The demand for these minerals is growing rapidly. For instance, to get on the net zero by 2050 track will require six times more mineral inputs in 2040 than today; the demand for lithium could increase 40-fold. However, the longer-term supply of many minerals is far from secure, reliable or sustainable, and many come from a small number of producers (see graph below). Three countries produce three-quarters of the global output of lithium (Australia dominant), cobalt (Congo) and rare-earth elements (China). China is also dominant in the processing of several minerals including copper, nickel, cobalt, lithium and the rare-earths.

Share (%) of metal production of top three countries, 2019

Other problems include long lead times to make mines productive, human rights abuses (including land theft, violence, child labour and inadequate workplace safety), the environmental impacts (including greenhouse gas emissions) of mining and processing, corruption, complex global supply chains and the rapid increase in spent lithium-ion batteries between now and 2040 (see graph below).

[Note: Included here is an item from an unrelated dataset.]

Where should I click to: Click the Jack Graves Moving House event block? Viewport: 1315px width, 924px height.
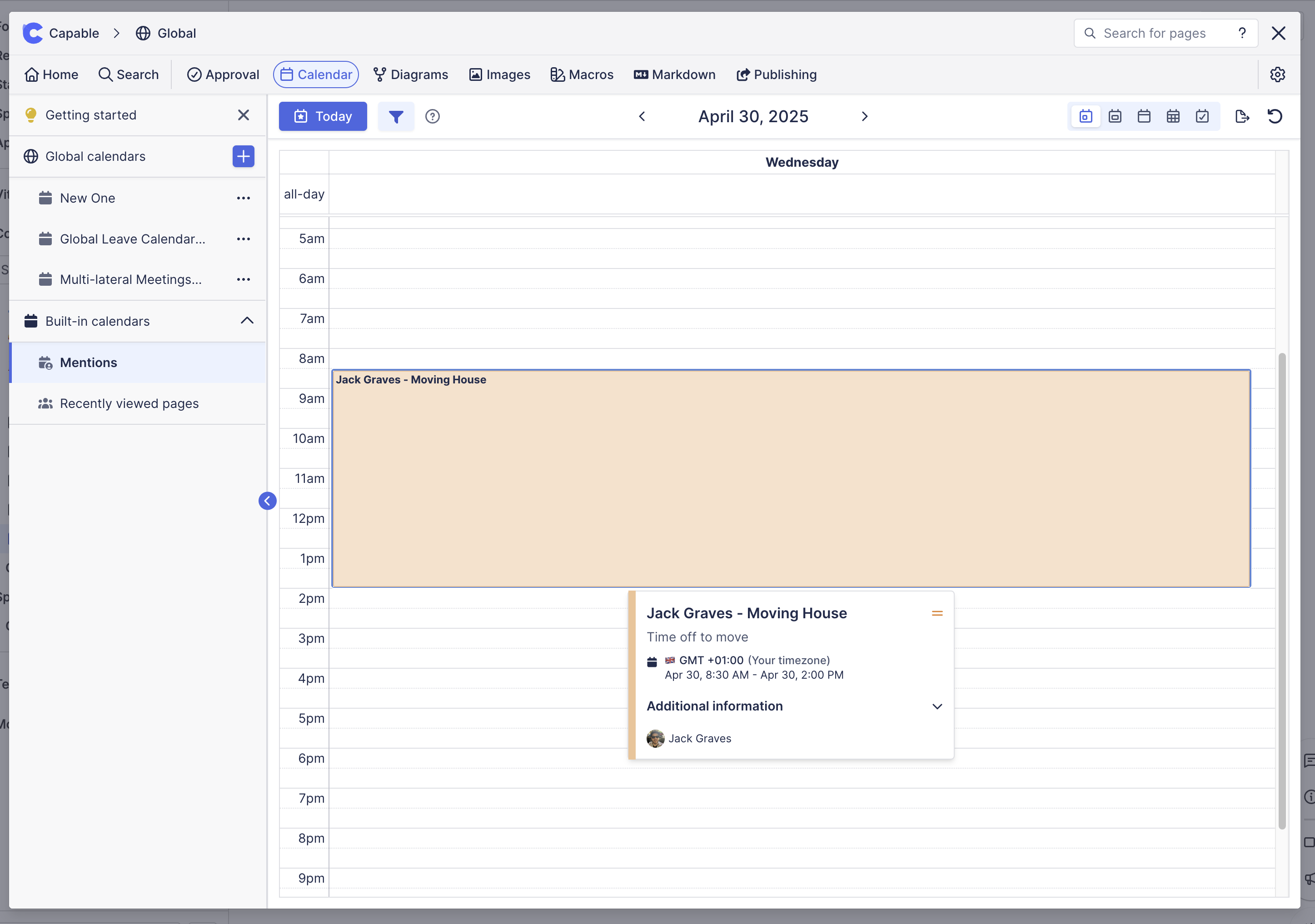790,478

Amount of spent lithium-ion batteries from EVs and storage 2020-2040

The International Energy Agency has made six recommendations to improve mineral security:

  1. Government policies that encourage timely investment in secure and diversified supply chains;
  2. Support R&D for technology innovation for both production and demand;
  3. Encourage recycling of products through better collection and sorting and new recycling technologies;
  4. Improve the resilience of supply chains for the different minerals;
  5. Incentivise and mainstream higher environmental, social and governance standards;
  6. Strengthen international collaboration between producers and consumers.

I’m sure that you’ve previously seen a graph like the one below charting the increasing level of CO2 in parts per million (ppm) in the atmosphere in recent decades. There are two bits of ‘value added’ that I like in this graph though. First, there’s the inclusion of the 1992 Rio Summit and the 25 annual COP meetings beginning in Berlin in 1995. Second, the white dotted lines show the decadal averages of atmospheric CO2 concentrations extrapolated to 2030. There’s a consistent pattern – the 2030 extrapolation figure gets higher with every passing decade. Not surprising really as in 1992 humanity pumped 22 gigatons of CO2 into the atmosphere annually and by 2018 this had increased to 37 gigatons. It isn’t obvious that all that globetrotting international diplomacy has achieved anything worthwhile in 30 years, is it?

CO2-ppm-1960-2030-with-COPs-1

Just as it seemed as though the government may be edging towards a verbal commitment to net zero CO2 emissions by 2050 (whatever they might say, I’ll find it difficult to believe they are genuine), Barnaby Joyce becomes Nats leader and Deputy Prime Minister again. It’ll be interesting, though probably not encouraging, to watch the government’s antics and linguistic contortions on net zero between now and the Glasgow COP meeting in November and our next federal election. The squirming was bad enough before Barnaby’s resurrection, as evidenced by Marissa Payne’s performance last Sunday (20 June) on ABC’s Insiders program (you need to scroll down quite a long way). Despite valiant efforts by David Speers to clarify the issue for viewers, Minister Payne resolutely refused to say what the government’s position is regarding net zero – no doubt wishing to avoid a painful backlash from the coal- and gas-loving Nats, the junior partner in the government. All she would tell DS is what the Prime Minister has said, and that’s clearly not synonymous with the government’s policy position. Scotty’s got some marketing work to do.

To finish, and to show that I’m not completely one-eyed when it comes to the origins of greenhouse gas emissions, another graph from the International Energy Agency report. It’s undeniable that, using current technologies and power sources, the mining and processing of the metals required for the transition to zero emissions societies is quite greenhouse gas intensive. But that raises a couple of points: 1) emissions will reduce as we actually move to 100% renewable energy, and 2) in the meantime, we should priorities activities such as this, i.e. that facilitate the transition, for the use of our remaining carbon budget, not fritter it away in a desperate search for the last dollar to be made out of a dying industry.